Exercise description:
Render the rows as a Markdown table with the columns "Line" and "Content", starting from the first row and stopping after the line that contains "Looking at the", with blank lines skipped and the pictures left out.

Data for this exercise:
+-------+

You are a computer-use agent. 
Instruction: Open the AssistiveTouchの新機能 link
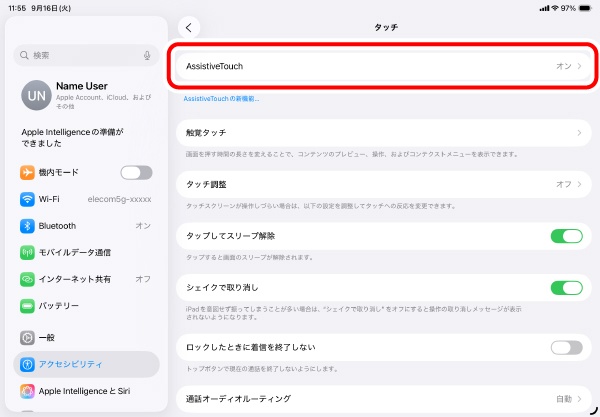(x=222, y=99)
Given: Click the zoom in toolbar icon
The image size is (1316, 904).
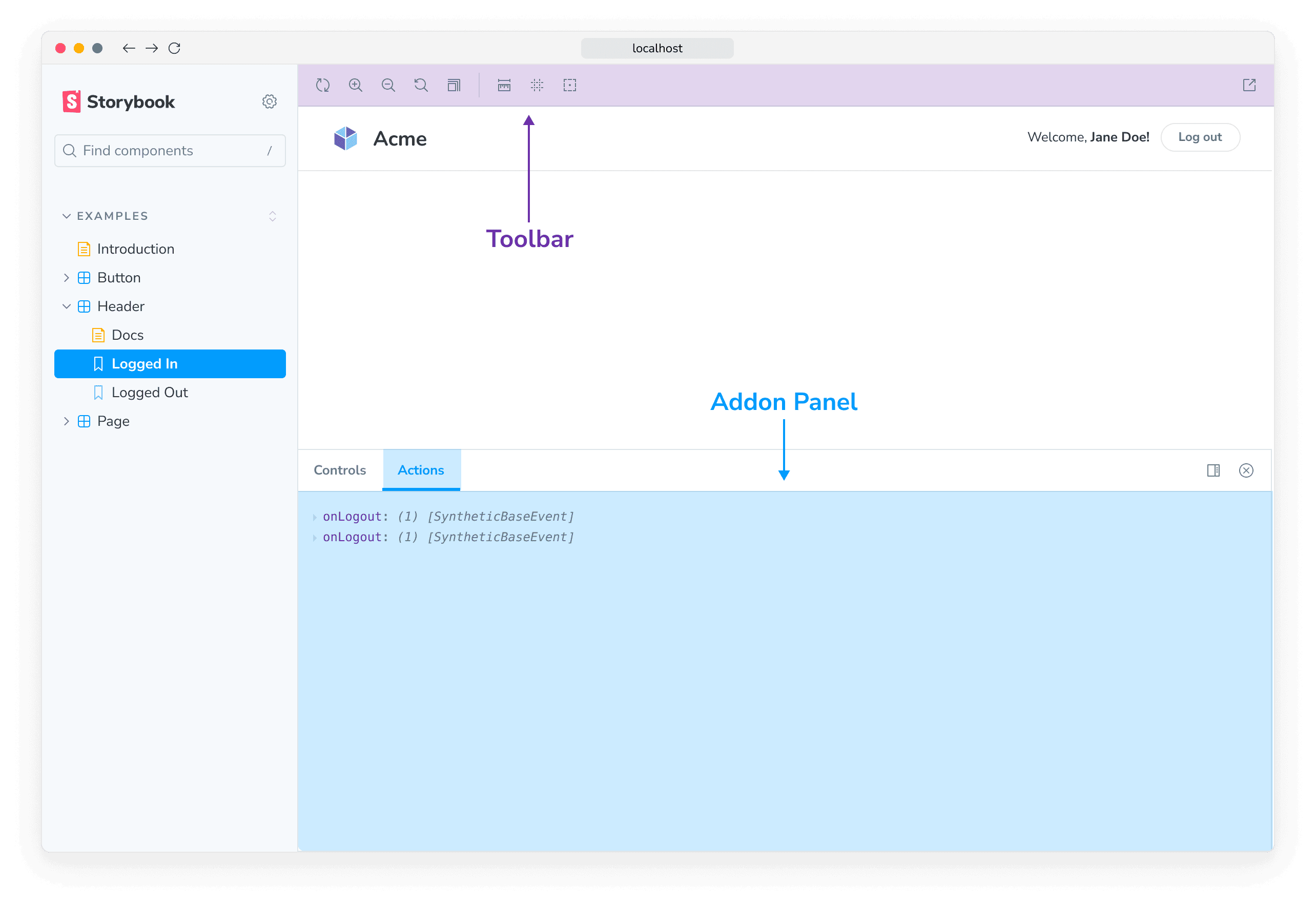Looking at the screenshot, I should coord(356,85).
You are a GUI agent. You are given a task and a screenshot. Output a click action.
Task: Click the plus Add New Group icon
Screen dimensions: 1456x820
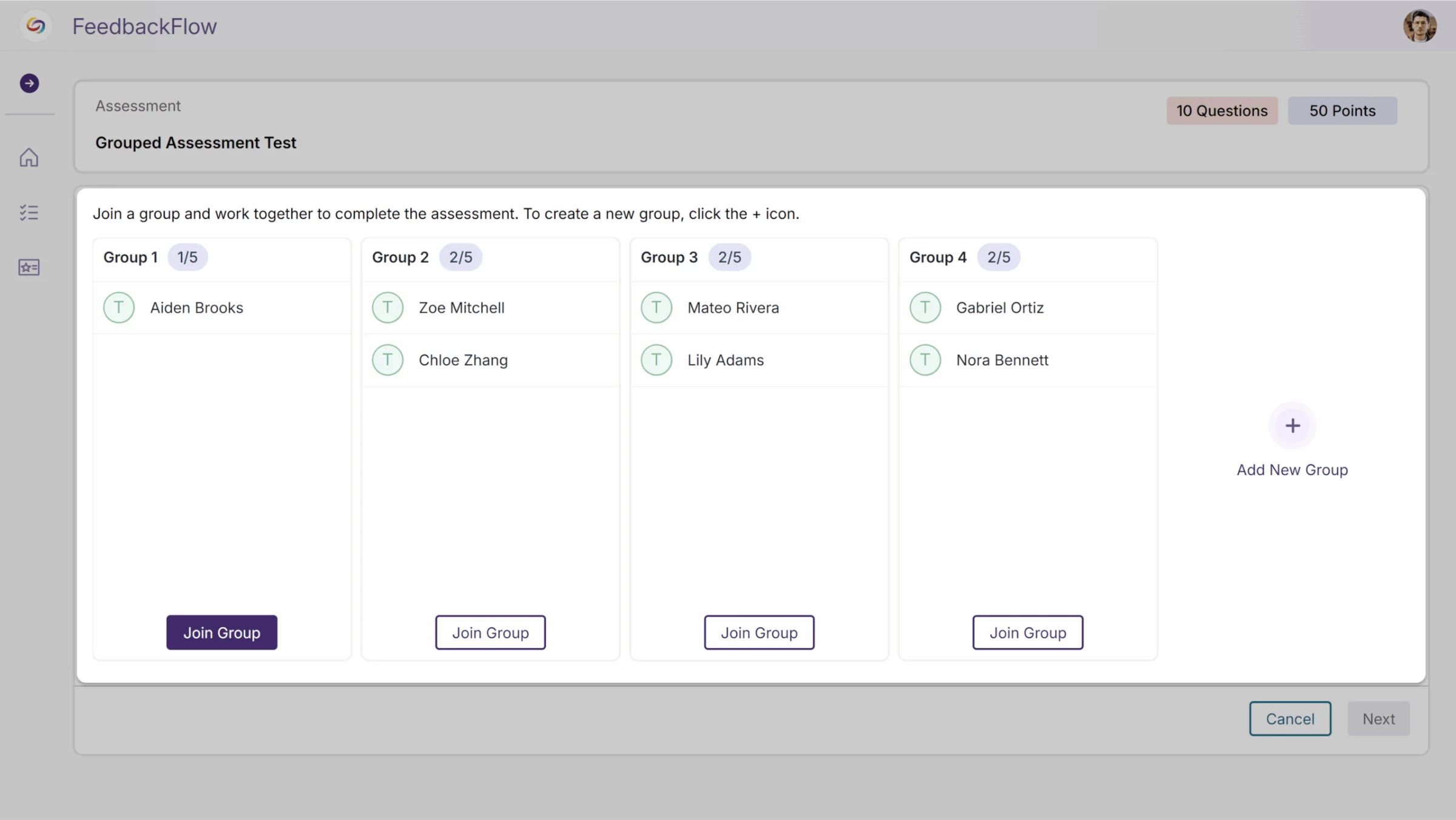click(x=1292, y=425)
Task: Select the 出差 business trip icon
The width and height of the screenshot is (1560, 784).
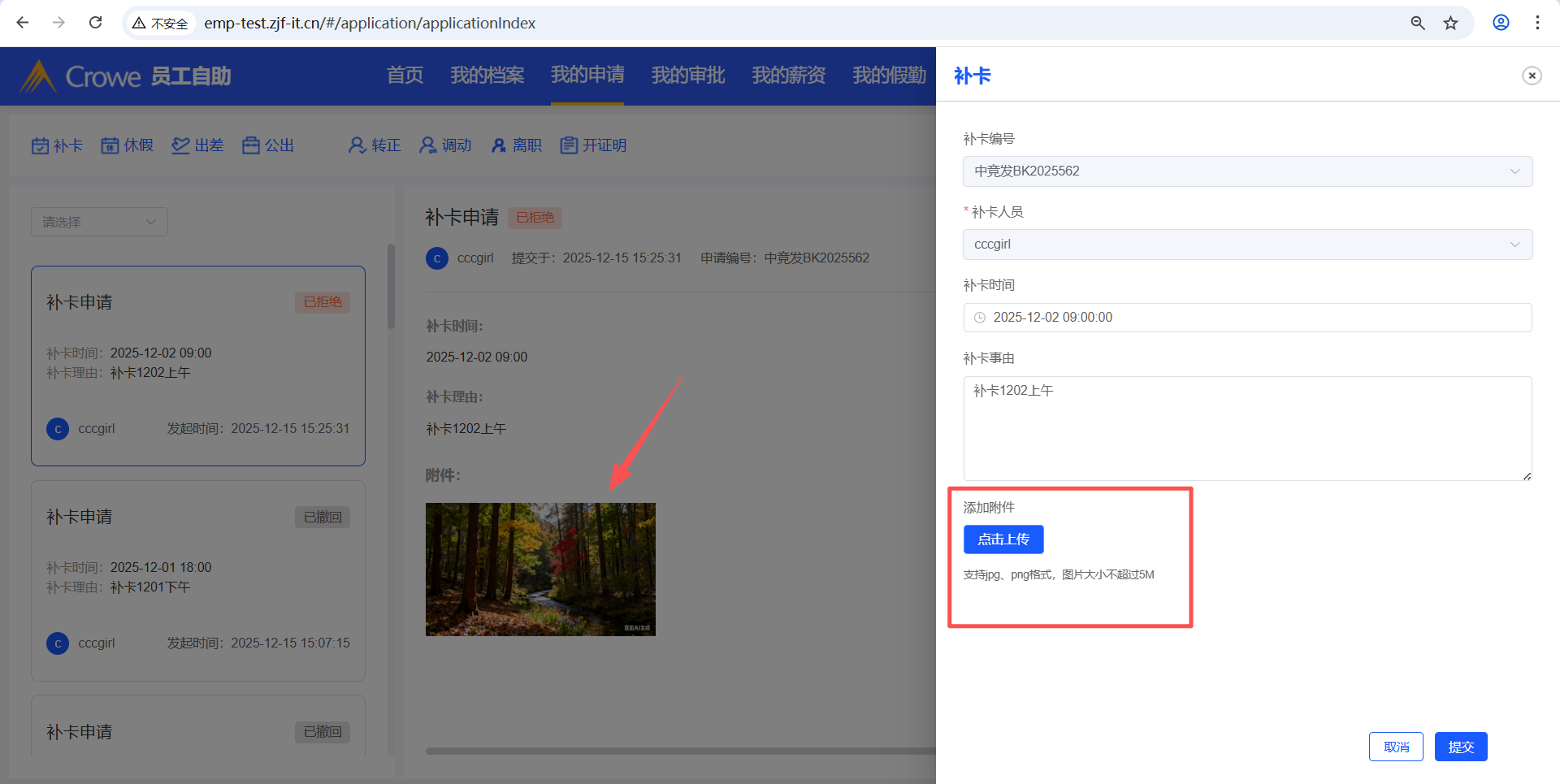Action: [x=180, y=145]
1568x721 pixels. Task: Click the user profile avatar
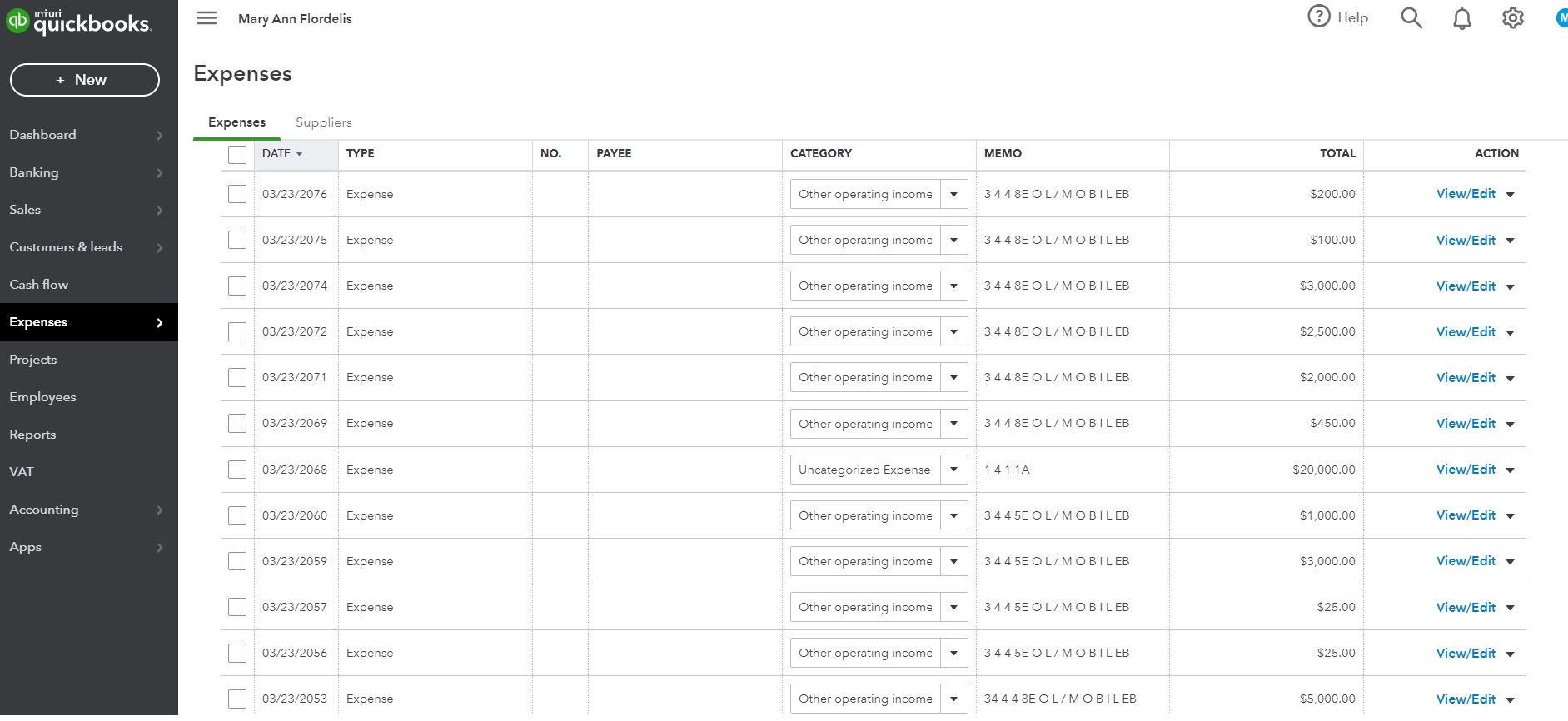click(x=1561, y=18)
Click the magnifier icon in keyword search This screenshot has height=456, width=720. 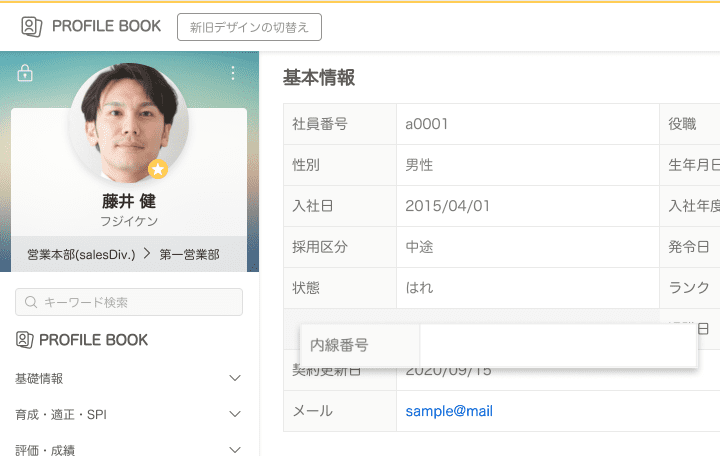pos(31,302)
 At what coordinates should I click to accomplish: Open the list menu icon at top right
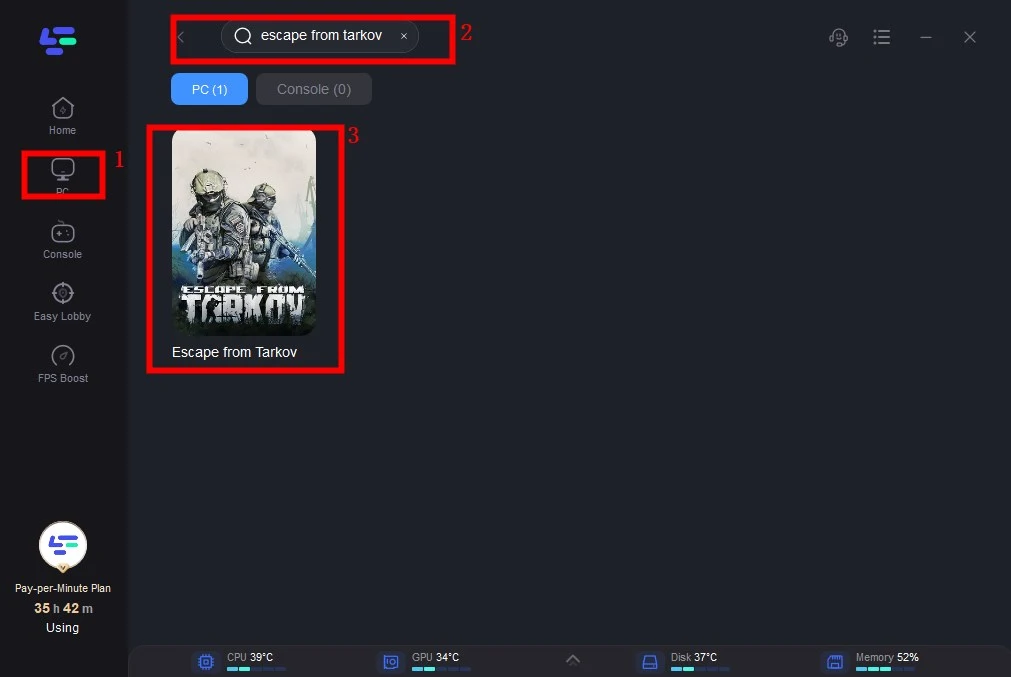point(881,37)
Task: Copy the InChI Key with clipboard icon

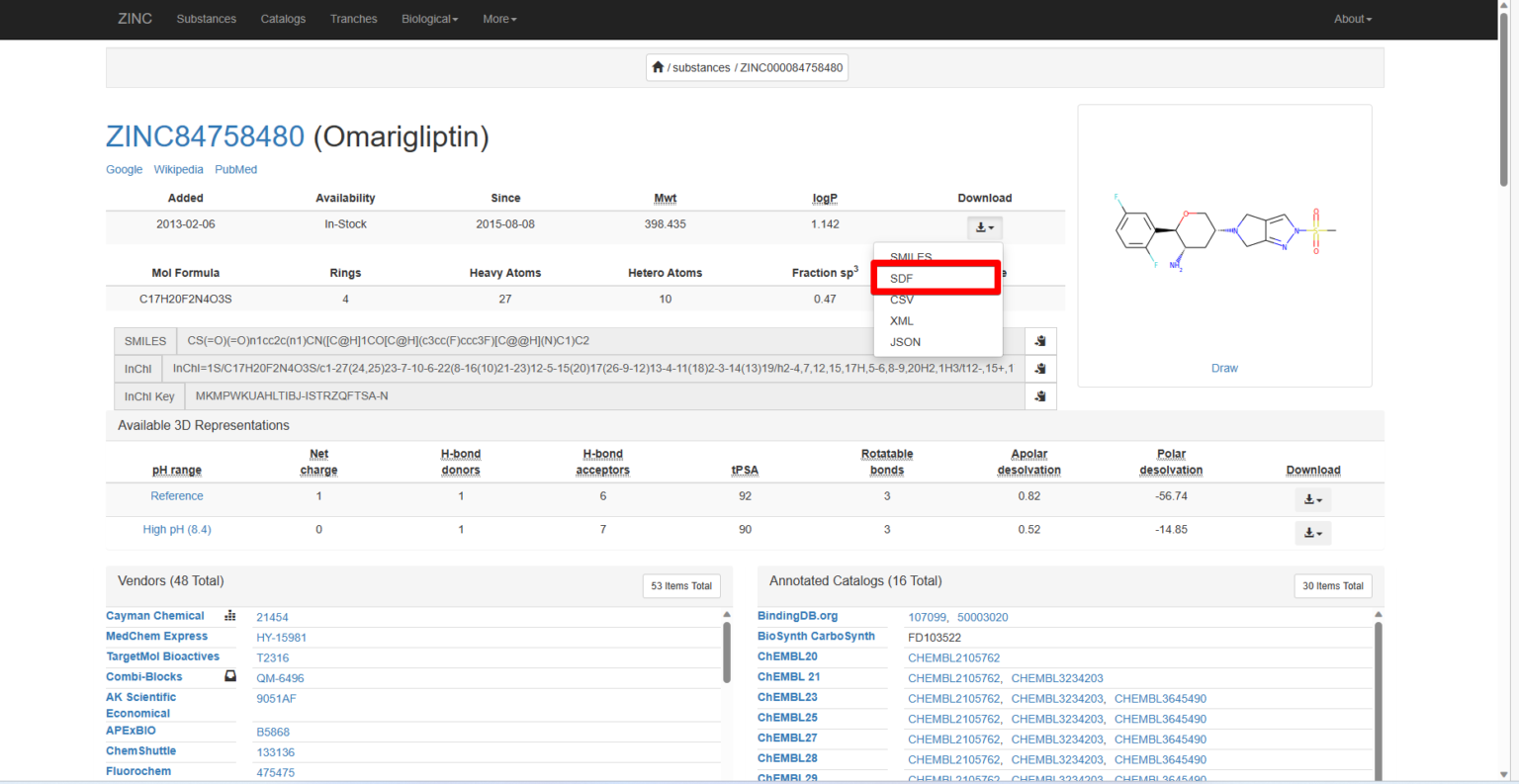Action: coord(1040,395)
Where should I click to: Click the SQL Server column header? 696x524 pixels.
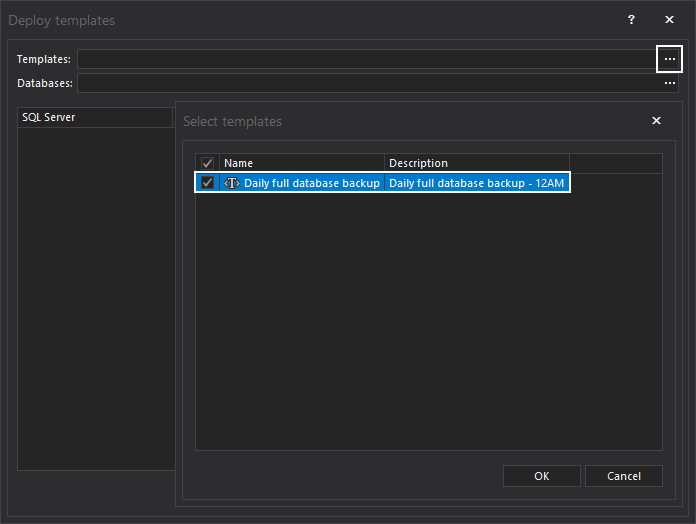pos(95,117)
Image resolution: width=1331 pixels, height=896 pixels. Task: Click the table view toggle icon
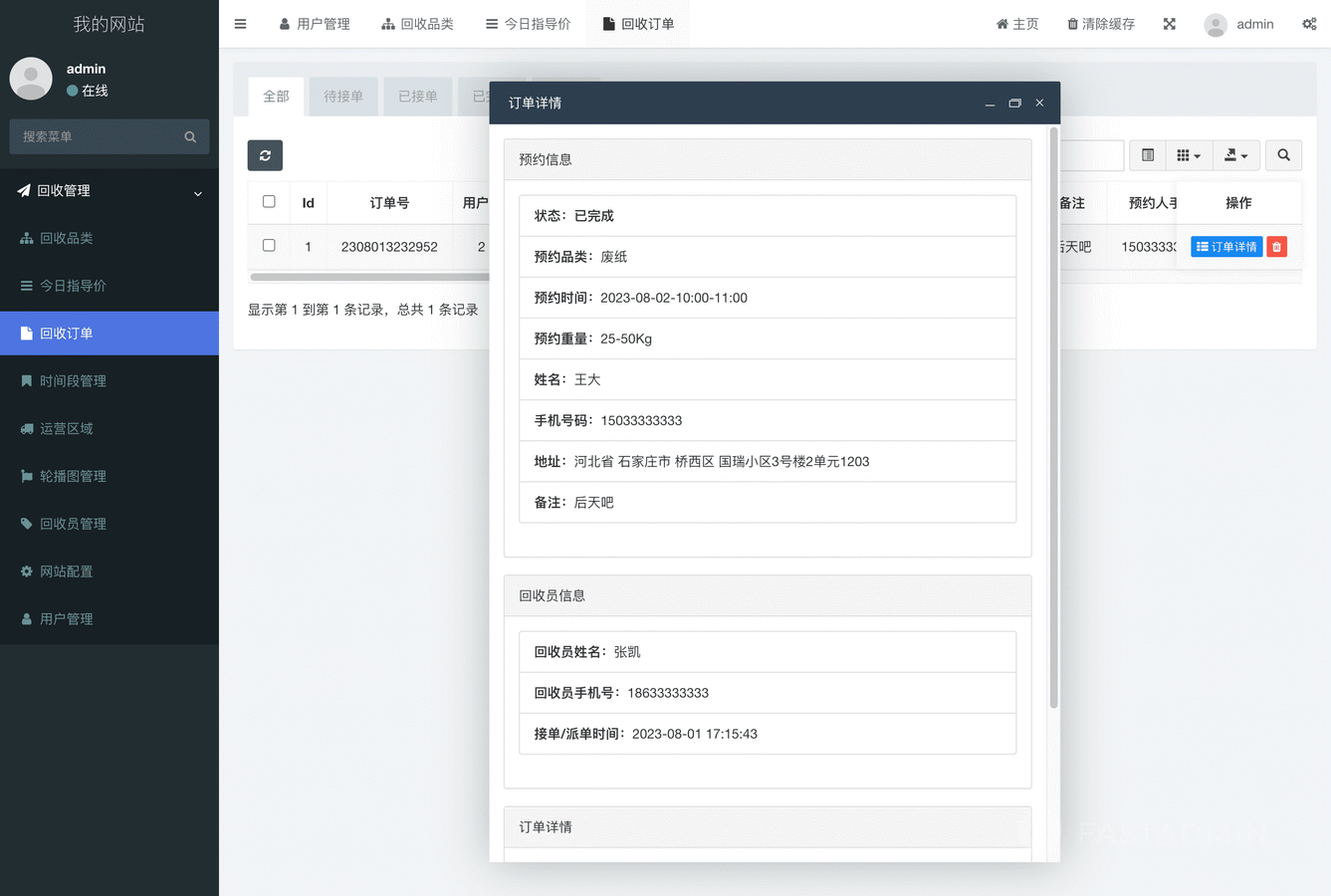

+-------+

Response:
| Line | Content |
|---|---|
| 1 | You are a computer-use agent.  |
| 2 | Instruction: Open the AssistiveTouchの新機能 link |
| 3 | (x=222, y=99) |
| 4 | Given: Click the zoom in toolbar icon |
| 5 | The image size is (1316, 904). |
| 6 | Looking at the screenshot, I should coord(356,85). |